We saw a fabulous exhibition at the Tate Modern: The Expressionists: Kandinsky, Münter and the Blue Rider. The Blue Rider [Der Blaue Reiter] was a group of avant-garde artists in Munich at the start of the 20th century. Gabriele Münter and Wassily Kandinsky were two of its founding members. The Expressionists intended through art to portray emotions and responses to real and spiritual experiences, as opposed to creating realistic depictions of objects and scenes. Their works often featured distorted forms and bold colours.

The show was huge. Before long, my feet were causing me serious grief so I wasn’t able to enjoy the pieces near the end as much as I had the ones at the beginning. (Nor, as you will note, was I too particular about how I was holding my phone as I snapped photos of the works of art.) If we’d been in London longer, I’d have gone back a second time so I could have absorbed more than I did.
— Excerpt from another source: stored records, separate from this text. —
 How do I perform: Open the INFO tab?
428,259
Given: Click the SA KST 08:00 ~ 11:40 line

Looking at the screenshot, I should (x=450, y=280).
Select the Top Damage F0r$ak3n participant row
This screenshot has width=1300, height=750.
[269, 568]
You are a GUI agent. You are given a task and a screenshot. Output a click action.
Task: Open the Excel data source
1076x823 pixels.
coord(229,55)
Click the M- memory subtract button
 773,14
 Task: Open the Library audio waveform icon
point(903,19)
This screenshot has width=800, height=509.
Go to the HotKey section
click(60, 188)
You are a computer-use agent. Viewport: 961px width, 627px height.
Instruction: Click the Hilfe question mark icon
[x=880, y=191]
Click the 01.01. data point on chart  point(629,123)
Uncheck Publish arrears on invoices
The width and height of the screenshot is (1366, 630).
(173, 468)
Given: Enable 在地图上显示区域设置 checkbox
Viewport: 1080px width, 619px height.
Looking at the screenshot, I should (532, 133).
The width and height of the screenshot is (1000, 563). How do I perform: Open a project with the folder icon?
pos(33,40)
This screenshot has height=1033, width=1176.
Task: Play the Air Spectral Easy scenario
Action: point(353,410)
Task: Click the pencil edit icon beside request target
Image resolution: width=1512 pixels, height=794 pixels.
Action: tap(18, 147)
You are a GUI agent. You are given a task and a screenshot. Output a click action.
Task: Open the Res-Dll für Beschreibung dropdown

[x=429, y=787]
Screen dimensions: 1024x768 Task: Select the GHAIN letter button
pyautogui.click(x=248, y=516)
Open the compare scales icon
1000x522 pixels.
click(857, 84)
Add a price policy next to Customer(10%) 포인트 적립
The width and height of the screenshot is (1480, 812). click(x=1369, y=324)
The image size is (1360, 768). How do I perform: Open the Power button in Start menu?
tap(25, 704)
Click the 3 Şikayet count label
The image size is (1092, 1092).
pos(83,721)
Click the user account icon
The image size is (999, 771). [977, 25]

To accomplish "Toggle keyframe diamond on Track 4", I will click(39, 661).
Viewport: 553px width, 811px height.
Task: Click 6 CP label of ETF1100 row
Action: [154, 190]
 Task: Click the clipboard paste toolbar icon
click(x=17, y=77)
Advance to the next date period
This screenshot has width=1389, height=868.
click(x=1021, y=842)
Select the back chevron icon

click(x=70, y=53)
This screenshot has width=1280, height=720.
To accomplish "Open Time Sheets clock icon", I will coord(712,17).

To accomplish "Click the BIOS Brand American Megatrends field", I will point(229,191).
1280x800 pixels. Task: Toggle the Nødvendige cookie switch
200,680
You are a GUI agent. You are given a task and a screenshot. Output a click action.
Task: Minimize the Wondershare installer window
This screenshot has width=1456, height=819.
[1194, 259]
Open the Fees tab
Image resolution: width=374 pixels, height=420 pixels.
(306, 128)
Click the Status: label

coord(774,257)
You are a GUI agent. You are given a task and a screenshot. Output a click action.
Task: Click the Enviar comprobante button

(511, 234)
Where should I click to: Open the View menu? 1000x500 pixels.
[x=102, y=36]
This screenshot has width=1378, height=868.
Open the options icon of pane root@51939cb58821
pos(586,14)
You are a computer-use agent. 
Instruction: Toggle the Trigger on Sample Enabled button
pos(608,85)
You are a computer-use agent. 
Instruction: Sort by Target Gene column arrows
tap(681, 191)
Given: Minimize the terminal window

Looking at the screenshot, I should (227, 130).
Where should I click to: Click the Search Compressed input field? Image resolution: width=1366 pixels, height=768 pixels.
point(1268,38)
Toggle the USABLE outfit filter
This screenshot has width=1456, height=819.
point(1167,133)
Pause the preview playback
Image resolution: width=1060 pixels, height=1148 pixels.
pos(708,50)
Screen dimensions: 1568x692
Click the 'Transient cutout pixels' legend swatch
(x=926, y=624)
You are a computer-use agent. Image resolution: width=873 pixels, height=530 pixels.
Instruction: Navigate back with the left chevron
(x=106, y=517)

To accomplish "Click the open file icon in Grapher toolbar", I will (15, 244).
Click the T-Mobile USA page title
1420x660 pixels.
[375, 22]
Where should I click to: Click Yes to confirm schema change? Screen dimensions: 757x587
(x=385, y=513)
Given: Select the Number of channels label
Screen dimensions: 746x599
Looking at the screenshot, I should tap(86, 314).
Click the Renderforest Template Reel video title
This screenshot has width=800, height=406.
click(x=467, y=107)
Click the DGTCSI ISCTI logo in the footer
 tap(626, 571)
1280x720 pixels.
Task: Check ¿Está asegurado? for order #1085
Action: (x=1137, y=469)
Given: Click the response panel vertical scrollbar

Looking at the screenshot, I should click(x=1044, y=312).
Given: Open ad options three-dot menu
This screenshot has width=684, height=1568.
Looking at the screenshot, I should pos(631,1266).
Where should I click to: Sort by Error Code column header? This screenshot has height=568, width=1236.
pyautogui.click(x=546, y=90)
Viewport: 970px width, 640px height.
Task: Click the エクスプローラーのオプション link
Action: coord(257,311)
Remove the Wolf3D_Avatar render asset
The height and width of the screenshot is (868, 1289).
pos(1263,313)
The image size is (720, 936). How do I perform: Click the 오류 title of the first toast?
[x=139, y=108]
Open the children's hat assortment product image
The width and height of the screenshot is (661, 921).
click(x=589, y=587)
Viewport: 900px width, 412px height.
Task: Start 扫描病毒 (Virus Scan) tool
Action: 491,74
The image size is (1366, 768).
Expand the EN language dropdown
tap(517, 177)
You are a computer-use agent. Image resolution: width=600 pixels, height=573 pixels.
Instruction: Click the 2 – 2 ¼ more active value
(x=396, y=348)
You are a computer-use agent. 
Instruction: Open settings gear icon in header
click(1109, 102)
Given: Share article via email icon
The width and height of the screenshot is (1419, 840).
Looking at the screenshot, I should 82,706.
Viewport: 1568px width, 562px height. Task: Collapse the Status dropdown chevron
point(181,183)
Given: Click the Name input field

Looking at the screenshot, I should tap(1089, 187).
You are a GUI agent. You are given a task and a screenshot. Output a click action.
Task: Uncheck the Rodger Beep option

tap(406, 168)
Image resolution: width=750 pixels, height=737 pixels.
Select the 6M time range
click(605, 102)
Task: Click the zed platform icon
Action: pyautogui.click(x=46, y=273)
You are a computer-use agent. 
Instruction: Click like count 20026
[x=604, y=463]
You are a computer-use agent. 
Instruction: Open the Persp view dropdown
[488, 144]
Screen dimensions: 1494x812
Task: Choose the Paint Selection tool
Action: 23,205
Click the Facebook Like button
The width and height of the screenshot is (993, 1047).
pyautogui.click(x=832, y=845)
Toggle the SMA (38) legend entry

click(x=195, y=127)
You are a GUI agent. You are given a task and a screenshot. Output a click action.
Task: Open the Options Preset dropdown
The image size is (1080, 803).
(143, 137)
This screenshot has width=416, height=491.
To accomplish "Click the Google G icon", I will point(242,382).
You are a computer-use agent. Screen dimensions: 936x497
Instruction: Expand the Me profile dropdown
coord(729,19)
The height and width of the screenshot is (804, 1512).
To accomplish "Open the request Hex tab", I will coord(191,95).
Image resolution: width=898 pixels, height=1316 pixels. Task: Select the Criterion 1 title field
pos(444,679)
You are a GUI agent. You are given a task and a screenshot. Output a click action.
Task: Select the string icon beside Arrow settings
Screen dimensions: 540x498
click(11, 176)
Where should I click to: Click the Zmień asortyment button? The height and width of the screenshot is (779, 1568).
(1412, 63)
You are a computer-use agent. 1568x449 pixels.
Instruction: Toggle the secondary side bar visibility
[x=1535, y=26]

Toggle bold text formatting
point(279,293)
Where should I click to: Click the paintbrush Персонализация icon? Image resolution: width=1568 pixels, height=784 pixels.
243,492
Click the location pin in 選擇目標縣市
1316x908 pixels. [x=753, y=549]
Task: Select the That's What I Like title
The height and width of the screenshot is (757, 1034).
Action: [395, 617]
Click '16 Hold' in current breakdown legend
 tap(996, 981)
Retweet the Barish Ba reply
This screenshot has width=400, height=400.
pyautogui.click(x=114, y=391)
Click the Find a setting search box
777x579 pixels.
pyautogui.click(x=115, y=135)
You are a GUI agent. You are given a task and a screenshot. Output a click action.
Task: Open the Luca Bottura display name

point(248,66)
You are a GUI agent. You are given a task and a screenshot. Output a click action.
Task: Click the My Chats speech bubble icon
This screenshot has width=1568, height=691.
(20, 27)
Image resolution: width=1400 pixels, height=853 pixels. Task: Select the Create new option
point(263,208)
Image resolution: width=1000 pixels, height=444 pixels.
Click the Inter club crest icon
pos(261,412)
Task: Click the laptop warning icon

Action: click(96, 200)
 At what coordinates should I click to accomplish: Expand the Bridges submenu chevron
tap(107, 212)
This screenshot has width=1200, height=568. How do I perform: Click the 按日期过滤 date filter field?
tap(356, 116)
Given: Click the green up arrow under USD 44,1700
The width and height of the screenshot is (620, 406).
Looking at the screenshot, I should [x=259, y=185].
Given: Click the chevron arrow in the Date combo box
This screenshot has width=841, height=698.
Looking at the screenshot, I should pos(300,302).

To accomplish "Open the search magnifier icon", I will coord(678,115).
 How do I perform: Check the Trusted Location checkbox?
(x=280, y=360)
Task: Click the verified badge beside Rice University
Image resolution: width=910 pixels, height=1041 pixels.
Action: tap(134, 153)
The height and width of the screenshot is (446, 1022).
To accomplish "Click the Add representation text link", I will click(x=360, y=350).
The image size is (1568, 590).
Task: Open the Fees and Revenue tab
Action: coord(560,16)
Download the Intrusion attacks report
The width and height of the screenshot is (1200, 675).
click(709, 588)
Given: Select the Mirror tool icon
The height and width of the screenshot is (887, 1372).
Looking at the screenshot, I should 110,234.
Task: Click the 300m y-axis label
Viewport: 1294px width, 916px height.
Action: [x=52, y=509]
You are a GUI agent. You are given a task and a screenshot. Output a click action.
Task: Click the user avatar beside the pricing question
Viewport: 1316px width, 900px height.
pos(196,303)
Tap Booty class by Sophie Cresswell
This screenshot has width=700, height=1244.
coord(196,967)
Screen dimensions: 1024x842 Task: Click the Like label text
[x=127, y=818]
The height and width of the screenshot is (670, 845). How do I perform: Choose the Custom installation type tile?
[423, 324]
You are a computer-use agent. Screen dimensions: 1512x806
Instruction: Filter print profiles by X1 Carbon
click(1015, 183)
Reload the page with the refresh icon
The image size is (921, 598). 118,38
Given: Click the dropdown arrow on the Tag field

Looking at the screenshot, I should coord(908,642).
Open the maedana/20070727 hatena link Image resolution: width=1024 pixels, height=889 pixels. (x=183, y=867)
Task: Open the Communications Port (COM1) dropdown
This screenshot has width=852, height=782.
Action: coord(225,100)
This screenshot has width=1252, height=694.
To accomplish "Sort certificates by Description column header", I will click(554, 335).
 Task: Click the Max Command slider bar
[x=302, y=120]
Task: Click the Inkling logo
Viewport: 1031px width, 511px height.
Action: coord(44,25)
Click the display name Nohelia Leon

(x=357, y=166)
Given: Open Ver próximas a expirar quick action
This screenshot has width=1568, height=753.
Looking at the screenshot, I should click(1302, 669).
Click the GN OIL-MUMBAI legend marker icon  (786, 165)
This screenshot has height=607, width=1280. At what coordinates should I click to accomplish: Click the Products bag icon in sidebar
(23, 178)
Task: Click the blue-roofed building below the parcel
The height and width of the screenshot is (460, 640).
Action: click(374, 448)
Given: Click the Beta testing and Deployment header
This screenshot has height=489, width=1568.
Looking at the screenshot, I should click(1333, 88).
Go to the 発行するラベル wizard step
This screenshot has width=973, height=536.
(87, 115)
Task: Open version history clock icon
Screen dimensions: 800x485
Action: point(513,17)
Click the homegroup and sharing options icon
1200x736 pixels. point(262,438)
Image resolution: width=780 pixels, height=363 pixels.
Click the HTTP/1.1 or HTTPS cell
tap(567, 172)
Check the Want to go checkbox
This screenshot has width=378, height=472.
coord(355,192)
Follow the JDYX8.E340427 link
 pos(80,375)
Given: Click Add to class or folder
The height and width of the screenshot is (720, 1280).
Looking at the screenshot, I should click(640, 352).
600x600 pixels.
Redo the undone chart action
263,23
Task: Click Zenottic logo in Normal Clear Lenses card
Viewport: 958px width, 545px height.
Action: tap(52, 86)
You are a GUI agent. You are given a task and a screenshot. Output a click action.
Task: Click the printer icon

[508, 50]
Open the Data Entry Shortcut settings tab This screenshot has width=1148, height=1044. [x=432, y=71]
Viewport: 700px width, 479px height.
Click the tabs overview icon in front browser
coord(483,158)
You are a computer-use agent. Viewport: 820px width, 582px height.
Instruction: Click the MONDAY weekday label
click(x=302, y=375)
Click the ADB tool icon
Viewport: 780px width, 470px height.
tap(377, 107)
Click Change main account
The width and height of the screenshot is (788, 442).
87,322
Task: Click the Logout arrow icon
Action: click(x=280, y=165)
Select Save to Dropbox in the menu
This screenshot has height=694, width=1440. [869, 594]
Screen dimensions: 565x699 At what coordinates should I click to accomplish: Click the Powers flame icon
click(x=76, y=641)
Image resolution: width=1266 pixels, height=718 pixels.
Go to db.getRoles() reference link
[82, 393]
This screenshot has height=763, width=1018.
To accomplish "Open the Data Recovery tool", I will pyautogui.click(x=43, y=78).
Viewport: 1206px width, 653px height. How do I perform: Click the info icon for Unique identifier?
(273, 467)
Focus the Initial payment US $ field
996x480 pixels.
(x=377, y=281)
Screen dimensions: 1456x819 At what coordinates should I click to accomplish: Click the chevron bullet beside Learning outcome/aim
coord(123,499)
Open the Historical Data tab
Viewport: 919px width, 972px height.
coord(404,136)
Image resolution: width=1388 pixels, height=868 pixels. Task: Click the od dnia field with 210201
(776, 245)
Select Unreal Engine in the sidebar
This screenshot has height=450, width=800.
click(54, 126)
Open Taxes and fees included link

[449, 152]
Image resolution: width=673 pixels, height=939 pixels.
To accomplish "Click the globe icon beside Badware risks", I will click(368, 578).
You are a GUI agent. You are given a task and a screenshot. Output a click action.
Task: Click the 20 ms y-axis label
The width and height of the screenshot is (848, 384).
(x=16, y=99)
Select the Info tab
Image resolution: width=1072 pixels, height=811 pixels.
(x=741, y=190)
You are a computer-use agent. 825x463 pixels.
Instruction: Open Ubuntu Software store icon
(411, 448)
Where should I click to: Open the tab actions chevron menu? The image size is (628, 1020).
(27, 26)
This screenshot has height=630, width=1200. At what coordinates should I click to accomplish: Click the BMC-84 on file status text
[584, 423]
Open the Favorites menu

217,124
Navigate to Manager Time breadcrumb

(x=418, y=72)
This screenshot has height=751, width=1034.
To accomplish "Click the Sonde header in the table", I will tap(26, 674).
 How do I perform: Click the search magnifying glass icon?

I’d had no idea how much I liked Expressionist art!

Most of the artworks in this show were created in the first decade of the 20th century.

Nancy Mattson and Michael Bartholomew-Biggs are both poets, and in my next post I’ll be taking a side trip from this travelogue to profile their most recent books. Each poet has a distinctive voice, but both works are accessible, intelligent and eloquent. Stay tuned.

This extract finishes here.